## [Task]
Transcribe the records in their entirety, exactly as given.

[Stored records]
┌──

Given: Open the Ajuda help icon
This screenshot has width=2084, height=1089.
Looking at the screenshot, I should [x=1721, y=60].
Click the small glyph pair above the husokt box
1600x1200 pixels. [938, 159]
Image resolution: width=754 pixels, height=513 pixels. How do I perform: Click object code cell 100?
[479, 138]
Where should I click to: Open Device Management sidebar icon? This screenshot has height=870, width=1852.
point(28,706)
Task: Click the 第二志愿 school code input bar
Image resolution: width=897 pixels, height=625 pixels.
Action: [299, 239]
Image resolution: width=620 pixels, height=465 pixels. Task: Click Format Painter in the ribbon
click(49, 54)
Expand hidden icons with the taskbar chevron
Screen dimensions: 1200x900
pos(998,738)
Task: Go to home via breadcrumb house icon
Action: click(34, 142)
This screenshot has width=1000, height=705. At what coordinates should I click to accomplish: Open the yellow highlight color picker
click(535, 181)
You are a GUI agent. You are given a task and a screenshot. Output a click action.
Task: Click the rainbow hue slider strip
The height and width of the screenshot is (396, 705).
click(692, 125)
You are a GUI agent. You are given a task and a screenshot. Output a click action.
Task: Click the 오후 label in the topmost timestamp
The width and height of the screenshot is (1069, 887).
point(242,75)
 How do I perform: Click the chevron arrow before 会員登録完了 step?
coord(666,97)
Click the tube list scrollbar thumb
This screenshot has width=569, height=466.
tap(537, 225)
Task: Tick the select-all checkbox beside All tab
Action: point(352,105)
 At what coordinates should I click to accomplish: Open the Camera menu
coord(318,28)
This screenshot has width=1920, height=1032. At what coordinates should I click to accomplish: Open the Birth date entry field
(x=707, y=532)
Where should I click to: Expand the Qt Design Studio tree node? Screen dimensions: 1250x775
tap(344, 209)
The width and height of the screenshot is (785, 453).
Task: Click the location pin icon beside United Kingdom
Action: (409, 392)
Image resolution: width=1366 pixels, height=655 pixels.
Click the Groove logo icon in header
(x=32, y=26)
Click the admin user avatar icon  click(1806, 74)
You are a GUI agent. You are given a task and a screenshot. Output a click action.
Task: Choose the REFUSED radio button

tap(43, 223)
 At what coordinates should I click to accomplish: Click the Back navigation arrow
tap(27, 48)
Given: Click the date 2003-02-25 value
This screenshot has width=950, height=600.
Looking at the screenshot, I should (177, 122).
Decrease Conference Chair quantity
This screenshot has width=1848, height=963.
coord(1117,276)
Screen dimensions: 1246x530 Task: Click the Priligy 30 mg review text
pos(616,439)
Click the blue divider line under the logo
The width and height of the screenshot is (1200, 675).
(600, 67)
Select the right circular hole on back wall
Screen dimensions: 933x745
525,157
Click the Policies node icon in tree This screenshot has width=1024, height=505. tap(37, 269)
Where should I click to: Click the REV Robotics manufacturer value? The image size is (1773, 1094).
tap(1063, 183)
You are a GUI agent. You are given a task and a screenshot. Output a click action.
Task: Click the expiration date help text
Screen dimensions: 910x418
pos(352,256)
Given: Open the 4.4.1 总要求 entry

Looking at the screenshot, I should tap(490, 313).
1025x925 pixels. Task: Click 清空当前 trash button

└──

## [Exercise answer]
Given: Open the Ajuda help icon
This screenshot has width=2084, height=1089.
Looking at the screenshot, I should [x=1721, y=60].
Click the small glyph pair above the husokt box
1600x1200 pixels. [938, 159]
Image resolution: width=754 pixels, height=513 pixels. How do I perform: Click object code cell 100?
[479, 138]
Where should I click to: Open Device Management sidebar icon? This screenshot has height=870, width=1852.
point(28,706)
Task: Click the 第二志愿 school code input bar
Image resolution: width=897 pixels, height=625 pixels.
Action: [299, 239]
Image resolution: width=620 pixels, height=465 pixels. Task: Click Format Painter in the ribbon
click(49, 54)
Expand hidden icons with the taskbar chevron
Screen dimensions: 1200x900
pos(998,738)
Task: Go to home via breadcrumb house icon
Action: click(34, 142)
This screenshot has width=1000, height=705. At what coordinates should I click to accomplish: Open the yellow highlight color picker
click(535, 181)
You are a GUI agent. You are given a task and a screenshot. Output a click action.
Task: Click the rainbow hue slider strip
The height and width of the screenshot is (396, 705).
click(692, 125)
You are a GUI agent. You are given a task and a screenshot. Output a click action.
Task: Click the 오후 label in the topmost timestamp
The width and height of the screenshot is (1069, 887).
point(242,75)
 How do I perform: Click the chevron arrow before 会員登録完了 step?
coord(666,97)
Click the tube list scrollbar thumb
This screenshot has width=569, height=466.
tap(537, 225)
Task: Tick the select-all checkbox beside All tab
Action: point(352,105)
 At what coordinates should I click to accomplish: Open the Camera menu
coord(318,28)
This screenshot has width=1920, height=1032. At what coordinates should I click to accomplish: Open the Birth date entry field
(x=707, y=532)
Where should I click to: Expand the Qt Design Studio tree node? Screen dimensions: 1250x775
tap(344, 209)
The width and height of the screenshot is (785, 453).
Task: Click the location pin icon beside United Kingdom
Action: (409, 392)
Image resolution: width=1366 pixels, height=655 pixels.
Click the Groove logo icon in header
(x=32, y=26)
Click the admin user avatar icon  click(1806, 74)
You are a GUI agent. You are given a task and a screenshot. Output a click action.
Task: Choose the REFUSED radio button

tap(43, 223)
 At what coordinates should I click to accomplish: Click the Back navigation arrow
tap(27, 48)
Given: Click the date 2003-02-25 value
This screenshot has width=950, height=600.
Looking at the screenshot, I should (177, 122).
Decrease Conference Chair quantity
This screenshot has width=1848, height=963.
coord(1117,276)
Screen dimensions: 1246x530 Task: Click the Priligy 30 mg review text
pos(616,439)
Click the blue divider line under the logo
The width and height of the screenshot is (1200, 675).
(600, 67)
Select the right circular hole on back wall
Screen dimensions: 933x745
525,157
Click the Policies node icon in tree This screenshot has width=1024, height=505. tap(37, 269)
Where should I click to: Click the REV Robotics manufacturer value? The image size is (1773, 1094).
tap(1063, 183)
You are a GUI agent. You are given a task and a screenshot. Output a click action.
Task: Click the expiration date help text
Screen dimensions: 910x418
pos(352,256)
Given: Open the 4.4.1 总要求 entry

Looking at the screenshot, I should tap(490, 313).
1025x925 pixels. Task: Click 清空当前 trash button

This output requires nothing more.